Records on where items appear:

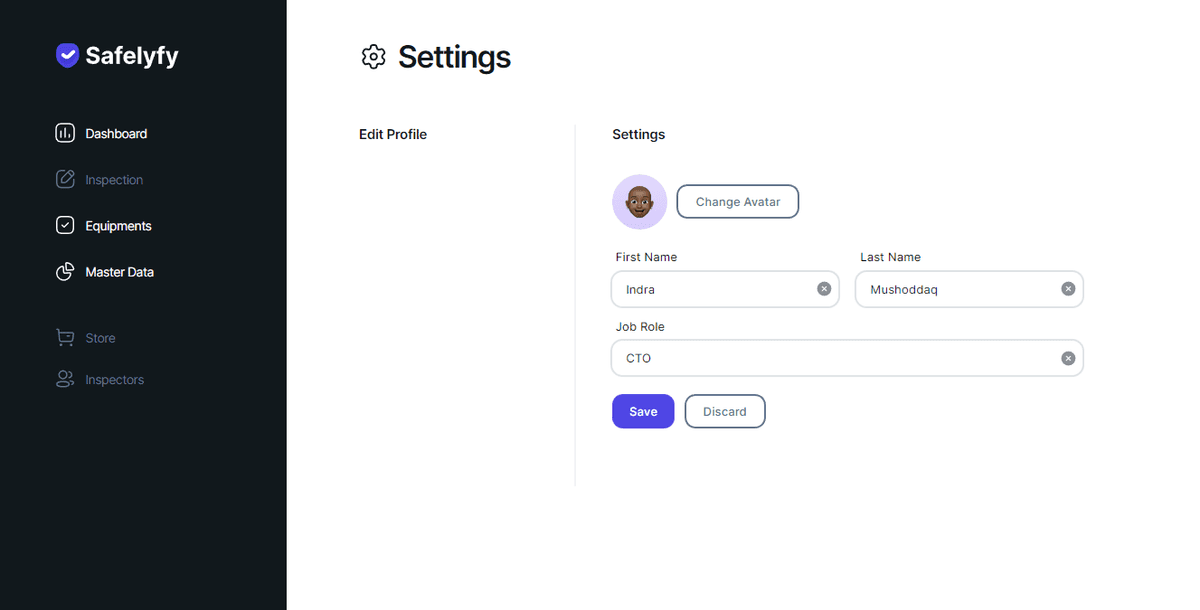Screen dimensions: 1200x610
Task: Click the profile avatar image
Action: coord(639,202)
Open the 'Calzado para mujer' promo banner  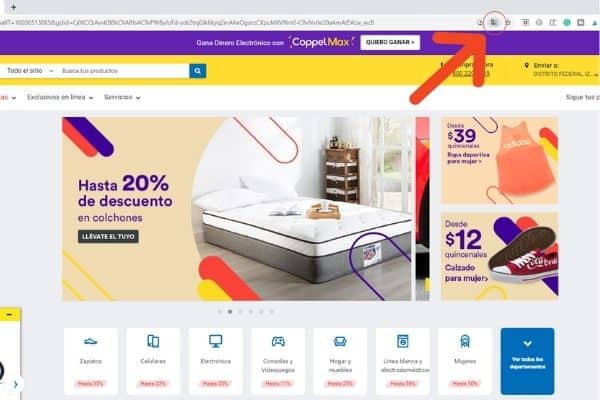click(x=499, y=256)
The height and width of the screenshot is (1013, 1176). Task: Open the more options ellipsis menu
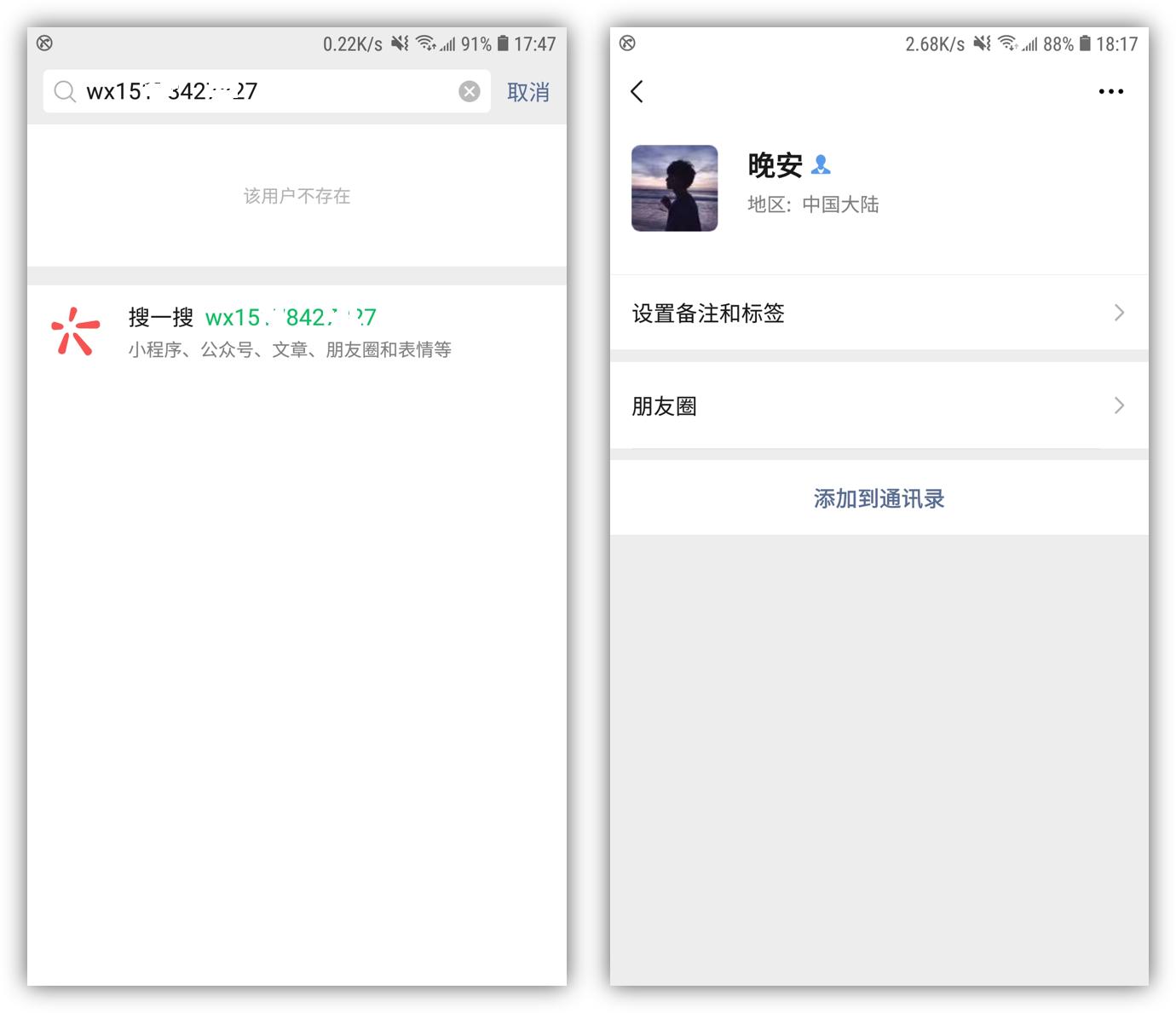1112,91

(Stated task):
Rewrite the records from the line containing "The height and" through the end of the records, that line included, keeping the requests and multiplying each coordinate in the answers by 1.35, rounded to whole numbers with halves going up. Leave numbers in the requests unchanged, and omit the pictures.

(The completed task):
The height and width of the screenshot is (1013, 1176). Task: Open the more options ellipsis menu
1501,123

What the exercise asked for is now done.